GIVEN DATA —
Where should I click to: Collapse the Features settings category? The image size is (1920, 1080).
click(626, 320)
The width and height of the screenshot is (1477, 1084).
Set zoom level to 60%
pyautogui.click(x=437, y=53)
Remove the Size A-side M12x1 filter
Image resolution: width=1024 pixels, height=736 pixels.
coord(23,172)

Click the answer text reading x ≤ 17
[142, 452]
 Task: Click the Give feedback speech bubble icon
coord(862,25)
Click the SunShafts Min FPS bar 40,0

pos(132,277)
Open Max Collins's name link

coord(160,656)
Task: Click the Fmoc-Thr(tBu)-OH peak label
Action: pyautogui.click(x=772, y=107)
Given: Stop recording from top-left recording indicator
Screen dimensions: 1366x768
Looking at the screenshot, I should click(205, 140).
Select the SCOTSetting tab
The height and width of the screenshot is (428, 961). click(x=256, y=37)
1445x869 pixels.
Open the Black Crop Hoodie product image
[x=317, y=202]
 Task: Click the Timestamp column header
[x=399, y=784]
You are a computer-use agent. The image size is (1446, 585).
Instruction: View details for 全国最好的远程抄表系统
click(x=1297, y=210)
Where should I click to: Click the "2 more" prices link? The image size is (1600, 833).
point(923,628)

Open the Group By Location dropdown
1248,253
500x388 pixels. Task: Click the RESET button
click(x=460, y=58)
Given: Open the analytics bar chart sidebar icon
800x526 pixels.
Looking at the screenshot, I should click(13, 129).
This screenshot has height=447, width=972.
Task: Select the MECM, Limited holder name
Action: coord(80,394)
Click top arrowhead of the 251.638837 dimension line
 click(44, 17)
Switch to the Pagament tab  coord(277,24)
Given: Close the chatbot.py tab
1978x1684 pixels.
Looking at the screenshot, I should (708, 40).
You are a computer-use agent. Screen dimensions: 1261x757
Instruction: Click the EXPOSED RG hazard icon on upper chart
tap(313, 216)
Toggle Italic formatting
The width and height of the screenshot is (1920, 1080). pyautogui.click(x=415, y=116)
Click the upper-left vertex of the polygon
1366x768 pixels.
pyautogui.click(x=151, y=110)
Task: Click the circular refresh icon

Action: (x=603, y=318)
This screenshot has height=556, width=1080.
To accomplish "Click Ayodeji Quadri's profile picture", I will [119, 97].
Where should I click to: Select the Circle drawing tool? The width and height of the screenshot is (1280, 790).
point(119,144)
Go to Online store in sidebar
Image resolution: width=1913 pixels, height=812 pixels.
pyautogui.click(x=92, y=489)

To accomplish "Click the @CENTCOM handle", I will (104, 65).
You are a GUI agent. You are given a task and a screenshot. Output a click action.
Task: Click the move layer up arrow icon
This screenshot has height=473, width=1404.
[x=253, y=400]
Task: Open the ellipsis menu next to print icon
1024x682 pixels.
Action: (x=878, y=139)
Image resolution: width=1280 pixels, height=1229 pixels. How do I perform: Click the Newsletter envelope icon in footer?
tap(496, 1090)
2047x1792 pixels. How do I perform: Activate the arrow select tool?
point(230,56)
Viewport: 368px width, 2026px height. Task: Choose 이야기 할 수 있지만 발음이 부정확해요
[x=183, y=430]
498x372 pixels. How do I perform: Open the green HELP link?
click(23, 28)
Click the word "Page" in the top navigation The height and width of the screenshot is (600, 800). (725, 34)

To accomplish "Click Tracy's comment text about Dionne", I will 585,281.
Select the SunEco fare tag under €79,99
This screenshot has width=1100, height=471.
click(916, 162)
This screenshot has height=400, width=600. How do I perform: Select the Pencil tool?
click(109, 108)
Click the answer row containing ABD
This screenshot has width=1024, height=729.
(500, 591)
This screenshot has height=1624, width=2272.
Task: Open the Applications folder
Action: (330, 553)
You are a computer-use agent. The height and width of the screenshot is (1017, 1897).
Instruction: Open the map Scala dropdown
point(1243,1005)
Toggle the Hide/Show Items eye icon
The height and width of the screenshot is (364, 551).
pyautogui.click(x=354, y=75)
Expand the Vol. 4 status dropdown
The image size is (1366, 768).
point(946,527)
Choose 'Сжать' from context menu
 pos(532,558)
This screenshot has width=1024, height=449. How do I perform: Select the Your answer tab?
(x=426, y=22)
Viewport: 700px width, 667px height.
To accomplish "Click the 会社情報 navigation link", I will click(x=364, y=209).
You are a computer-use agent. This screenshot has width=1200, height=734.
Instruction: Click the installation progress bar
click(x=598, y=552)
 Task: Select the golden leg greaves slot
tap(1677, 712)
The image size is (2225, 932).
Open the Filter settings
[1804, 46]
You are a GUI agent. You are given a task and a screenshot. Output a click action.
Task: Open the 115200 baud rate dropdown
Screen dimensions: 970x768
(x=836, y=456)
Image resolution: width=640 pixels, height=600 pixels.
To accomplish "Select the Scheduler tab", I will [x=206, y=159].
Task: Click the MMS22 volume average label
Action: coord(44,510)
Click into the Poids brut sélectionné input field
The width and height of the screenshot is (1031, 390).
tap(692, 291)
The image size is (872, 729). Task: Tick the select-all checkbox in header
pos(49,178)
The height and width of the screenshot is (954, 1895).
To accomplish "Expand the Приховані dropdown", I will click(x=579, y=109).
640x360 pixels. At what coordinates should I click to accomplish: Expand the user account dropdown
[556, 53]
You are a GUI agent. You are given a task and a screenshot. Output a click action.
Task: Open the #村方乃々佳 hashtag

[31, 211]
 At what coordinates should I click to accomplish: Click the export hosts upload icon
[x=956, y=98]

PROBLEM TO SOLVE — Rewrite the data above as a Markdown table with two columns, Row and Data line. Give each non-blank line its own row, numbered in order, and leave out the blank lines.

THE SOLUTION —
| Row | Data line |
|---|---|
| 1 | Where should I click to: Collapse the Features settings category? The image size is (1920, 1080). |
| 2 | click(626, 320) |
| 3 | The width and height of the screenshot is (1477, 1084). |
| 4 | Set zoom level to 60% |
| 5 | pyautogui.click(x=437, y=53) |
| 6 | Remove the Size A-side M12x1 filter |
| 7 | Image resolution: width=1024 pixels, height=736 pixels. |
| 8 | coord(23,172) |
| 9 | Click the answer text reading x ≤ 17 |
| 10 | [142, 452] |
| 11 |  Task: Click the Give feedback speech bubble icon |
| 12 | coord(862,25) |
| 13 | Click the SunShafts Min FPS bar 40,0 |
| 14 | pos(132,277) |
| 15 | Open Max Collins's name link |
| 16 | coord(160,656) |
| 17 | Task: Click the Fmoc-Thr(tBu)-OH peak label |
| 18 | Action: pyautogui.click(x=772, y=107) |
| 19 | Given: Stop recording from top-left recording indicator |
| 20 | Screen dimensions: 1366x768 |
| 21 | Looking at the screenshot, I should click(205, 140). |
| 22 | Select the SCOTSetting tab |
| 23 | The height and width of the screenshot is (428, 961). click(x=256, y=37) |
| 24 | 1445x869 pixels. |
| 25 | Open the Black Crop Hoodie product image |
| 26 | [x=317, y=202] |
| 27 |  Task: Click the Timestamp column header |
| 28 | [x=399, y=784] |
| 29 | You are a computer-use agent. The image size is (1446, 585). |
| 30 | Instruction: View details for 全国最好的远程抄表系统 |
| 31 | click(x=1297, y=210) |
| 32 | Where should I click to: Click the "2 more" prices link? The image size is (1600, 833). |
| 33 | point(923,628) |
| 34 | Open the Group By Location dropdown |
| 35 | 1248,253 |
| 36 | 500x388 pixels. Task: Click the RESET button |
| 37 | click(x=460, y=58) |
| 38 | Given: Open the analytics bar chart sidebar icon |
| 39 | 800x526 pixels. |
| 40 | Looking at the screenshot, I should click(13, 129). |
| 41 | This screenshot has height=447, width=972. |
| 42 | Task: Select the MECM, Limited holder name |
| 43 | Action: coord(80,394) |
| 44 | Click top arrowhead of the 251.638837 dimension line |
| 45 |  click(44, 17) |
| 46 | Switch to the Pagament tab  coord(277,24) |
| 47 | Given: Close the chatbot.py tab |
| 48 | 1978x1684 pixels. |
| 49 | Looking at the screenshot, I should (708, 40). |
| 50 | You are a computer-use agent. Screen dimensions: 1261x757 |
| 51 | Instruction: Click the EXPOSED RG hazard icon on upper chart |
| 52 | tap(313, 216) |
| 53 | Toggle Italic formatting |
| 54 | The width and height of the screenshot is (1920, 1080). pyautogui.click(x=415, y=116) |
| 55 | Click the upper-left vertex of the polygon |
| 56 | 1366x768 pixels. |
| 57 | pyautogui.click(x=151, y=110) |
| 58 | Task: Click the circular refresh icon |
| 59 | Action: (x=603, y=318) |
| 60 | This screenshot has height=556, width=1080. |
| 61 | To accomplish "Click Ayodeji Quadri's profile picture", I will [119, 97]. |
| 62 | Where should I click to: Select the Circle drawing tool? The width and height of the screenshot is (1280, 790). |
| 63 | point(119,144) |
| 64 | Go to Online store in sidebar |
| 65 | Image resolution: width=1913 pixels, height=812 pixels. |
| 66 | pyautogui.click(x=92, y=489) |
| 67 | To accomplish "Click the @CENTCOM handle", I will (104, 65). |
| 68 | You are a GUI agent. You are given a task and a screenshot. Output a click action. |
| 69 | Task: Click the move layer up arrow icon |
| 70 | This screenshot has height=473, width=1404. |
| 71 | [x=253, y=400] |
| 72 | Task: Open the ellipsis menu next to print icon |
| 73 | 1024x682 pixels. |
| 74 | Action: (x=878, y=139) |
| 75 | Image resolution: width=1280 pixels, height=1229 pixels. How do I perform: Click the Newsletter envelope icon in footer? |
| 76 | tap(496, 1090) |
| 77 | 2047x1792 pixels. How do I perform: Activate the arrow select tool? |
| 78 | point(230,56) |
| 79 | Viewport: 368px width, 2026px height. Task: Choose 이야기 할 수 있지만 발음이 부정확해요 |
| 80 | [x=183, y=430] |
| 81 | 498x372 pixels. How do I perform: Open the green HELP link? |
| 82 | click(23, 28) |
| 83 | Click the word "Page" in the top navigation The height and width of the screenshot is (600, 800). (725, 34) |
| 84 | To accomplish "Click Tracy's comment text about Dionne", I will 585,281. |
| 85 | Select the SunEco fare tag under €79,99 |
| 86 | This screenshot has width=1100, height=471. |
| 87 | click(916, 162) |
| 88 | This screenshot has height=400, width=600. How do I perform: Select the Pencil tool? |
| 89 | click(109, 108) |
| 90 | Click the answer row containing ABD |
| 91 | This screenshot has width=1024, height=729. |
| 92 | (500, 591) |
| 93 | This screenshot has height=1624, width=2272. |
| 94 | Task: Open the Applications folder |
| 95 | Action: (330, 553) |
| 96 | You are a computer-use agent. The height and width of the screenshot is (1017, 1897). |
| 97 | Instruction: Open the map Scala dropdown |
| 98 | point(1243,1005) |
| 99 | Toggle the Hide/Show Items eye icon |
| 100 | The height and width of the screenshot is (364, 551). |
| 101 | pyautogui.click(x=354, y=75) |
| 102 | Expand the Vol. 4 status dropdown |
| 103 | The image size is (1366, 768). |
| 104 | point(946,527) |
| 105 | Choose 'Сжать' from context menu |
| 106 |  pos(532,558) |
| 107 | This screenshot has width=1024, height=449. How do I perform: Select the Your answer tab? |
| 108 | (x=426, y=22) |
| 109 | Viewport: 700px width, 667px height. |
| 110 | To accomplish "Click the 会社情報 navigation link", I will click(x=364, y=209). |
| 111 | You are a computer-use agent. This screenshot has width=1200, height=734. |
| 112 | Instruction: Click the installation progress bar |
| 113 | click(x=598, y=552) |
| 114 |  Task: Select the golden leg greaves slot |
| 115 | tap(1677, 712) |
| 116 | The image size is (2225, 932). |
| 117 | Open the Filter settings |
| 118 | [1804, 46] |
| 119 | You are a GUI agent. You are given a task and a screenshot. Output a click action. |
| 120 | Task: Open the 115200 baud rate dropdown |
| 121 | Screen dimensions: 970x768 |
| 122 | (x=836, y=456) |
| 123 | Image resolution: width=640 pixels, height=600 pixels. |
| 124 | To accomplish "Select the Scheduler tab", I will [x=206, y=159]. |
| 125 | Task: Click the MMS22 volume average label |
| 126 | Action: coord(44,510) |
| 127 | Click into the Poids brut sélectionné input field |
| 128 | The width and height of the screenshot is (1031, 390). |
| 129 | tap(692, 291) |
| 130 | The image size is (872, 729). Task: Tick the select-all checkbox in header |
| 131 | pos(49,178) |
| 132 | The height and width of the screenshot is (954, 1895). |
| 133 | To accomplish "Expand the Приховані dropdown", I will click(x=579, y=109). |
| 134 | 640x360 pixels. At what coordinates should I click to accomplish: Expand the user account dropdown |
| 135 | [556, 53] |
| 136 | You are a GUI agent. You are given a task and a screenshot. Output a click action. |
| 137 | Task: Open the #村方乃々佳 hashtag |
| 138 | [31, 211] |
| 139 |  At what coordinates should I click to accomplish: Click the export hosts upload icon |
| 140 | [x=956, y=98] |